The International Baccalaureate Program is a two-year curriculum with an assessment component. The IB diploma is recognized by universities around the world. Students admitted to the IB program must hold a second nationality in addition to Lebanese, or must obtain an exemption from the Lebanese official program allowing them to engage in a non-Lebanese program. A good knowledge of English is a prerequisite as it is the language of instruction and also a school average of around a 79.

The American Program is a two-year curriculum designed on the American High school System. Students admitted into this program must hold a foreign passport. Courses taken are extensive and rigorous. Calculus, micro and macroeconomics, and worldwide literature are some of the things taught in courses such as Math, Biology, Economics, Global Issues, English, Arabic, French, Art, Music, Physical Education, and History.

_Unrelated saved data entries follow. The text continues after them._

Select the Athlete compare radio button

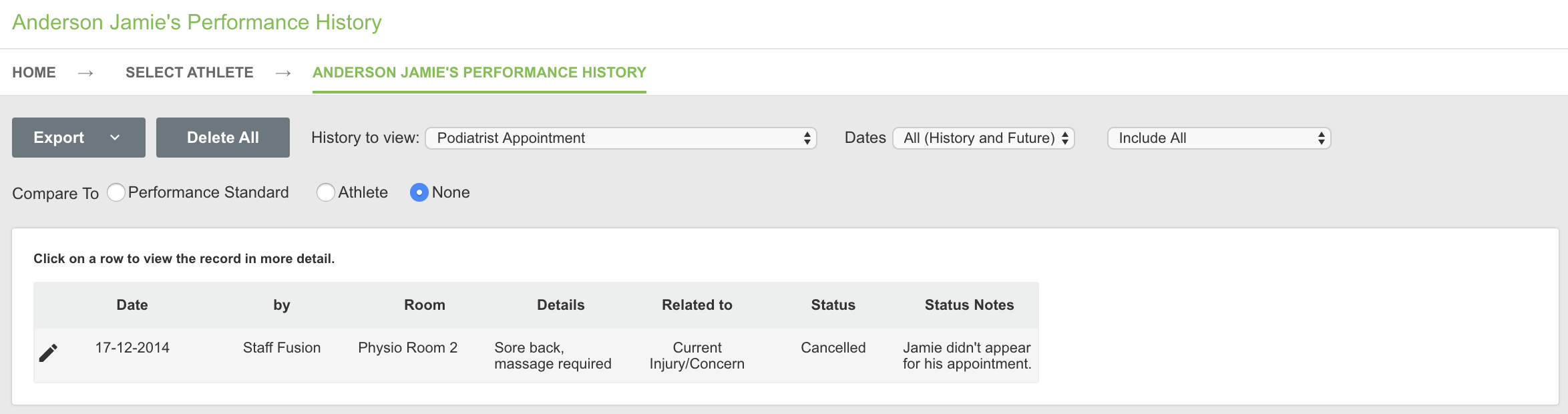tap(326, 192)
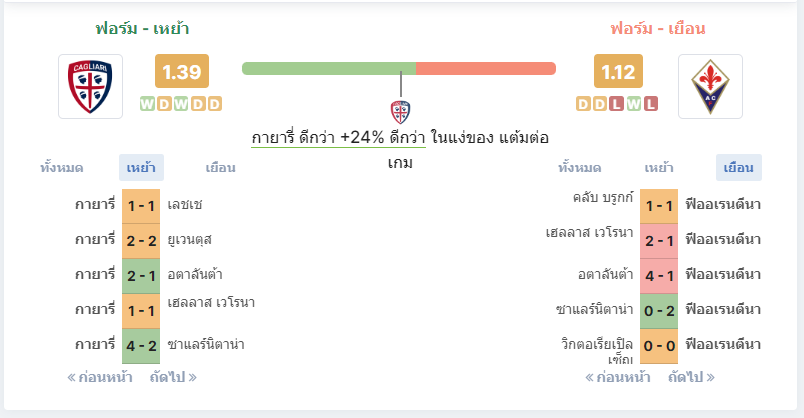Switch to เหย้า tab under Fiorentina form
804x418 pixels.
pyautogui.click(x=659, y=168)
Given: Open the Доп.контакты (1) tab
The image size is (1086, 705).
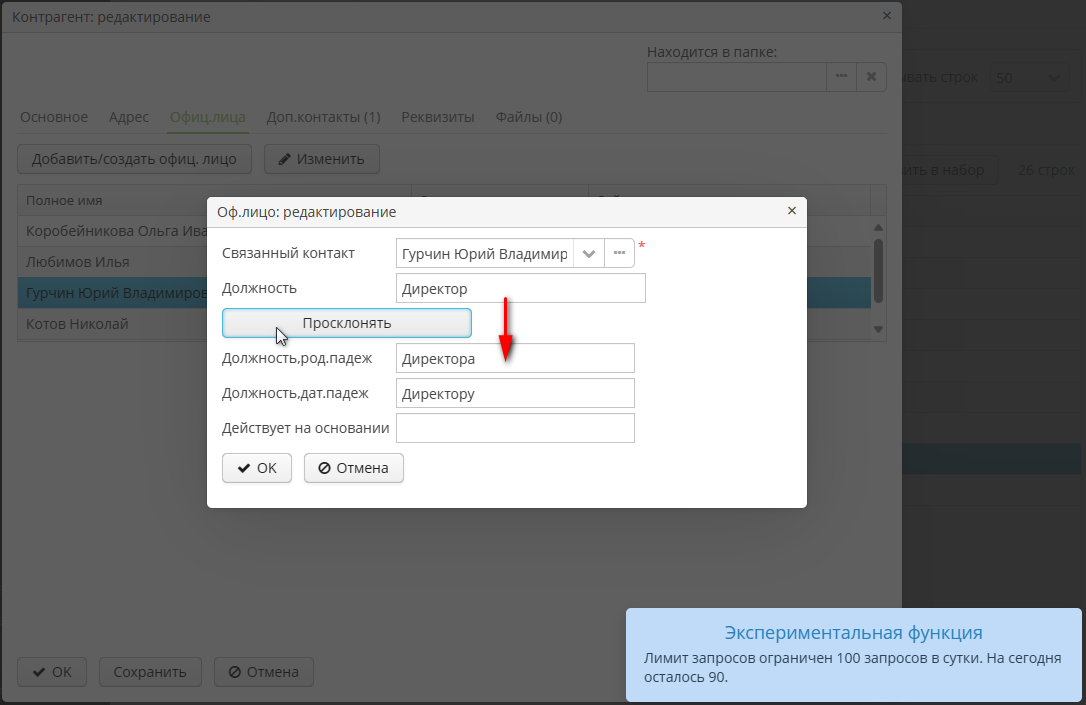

== Civic Engagement and Service Learning Program ==

Participation in the CCSL is mandatory for all IC High School students. Students select two community projects per year, ranging from helping to raise awareness of environmental issues, volunteer at orphanages, and centers for the aged, infirmed and disabled.

==Notable alumni==
- Constantin Zureiq, Syrian intellectual and pioneer of Arab nationalism
- Ghassan Tueni, Lebanese MP; founder and publisher of the daily newspaper An Nahar
- Basil Fuleihan, Lebanese Minister of Economy and Trade (2000–2003)
- Walid Jumblatt, Lebanese politician and leader of the Lebanese Druze
- Adil Osseiran, Lebanese independence figure and parliament speaker (1953–1959)
- Salim Hoss, Prime Minister of Lebanon (1976–1980; 1987–1990; 1998–2000)
- Sobhi Mahmassani, legal scholar, Lebanese member of parliament and Minister of National Economy (1966–1968)
- Saeb Jaroudi, Lebanese Minister of National Economy, Industry, and Tourism (1970–1972); founding chairman of the Arab Fund for Social and Economic Development
- Saeb Salam, Prime Minister of Lebanon (1952; 1953; 1960–1961; 1970–1973)
- İhsan Doğramacı, Turkish physician, educationalist, chair of UNICEF (1968–1970) and founder of Bilkent University
- Yassine Jaber, Shia Lebanese MP; Minister of Economy (1996–1998)
- David Ramadan, American politician; member of the Virginia House of Delegates (2012–2016)
- Nawaf Salam, current Prime Minister of Lebanon, Ambassador of Lebanon to the United Nations (2007–2017) and Judge of the International Court of Justice (2017–2024); President of the International Court of Justice (2024–2025)
- Guy Béart, French singer and songwriter
- Ali Jaber, Lebanese journalist and Arab Media pioneer, MBC Group TV Director, Dean of Mohammad Bin Rashid School Of Communications at American University in Dubai
- Ali Al-Naimi, Saudi Arabian Minister of Petroleum and Mineral Resources (1995-2016), President of Saudi Aramco (1983-1995)

== Honors ==
IC is the first green school building with LEED gold certification in Lebanon and the Middle East.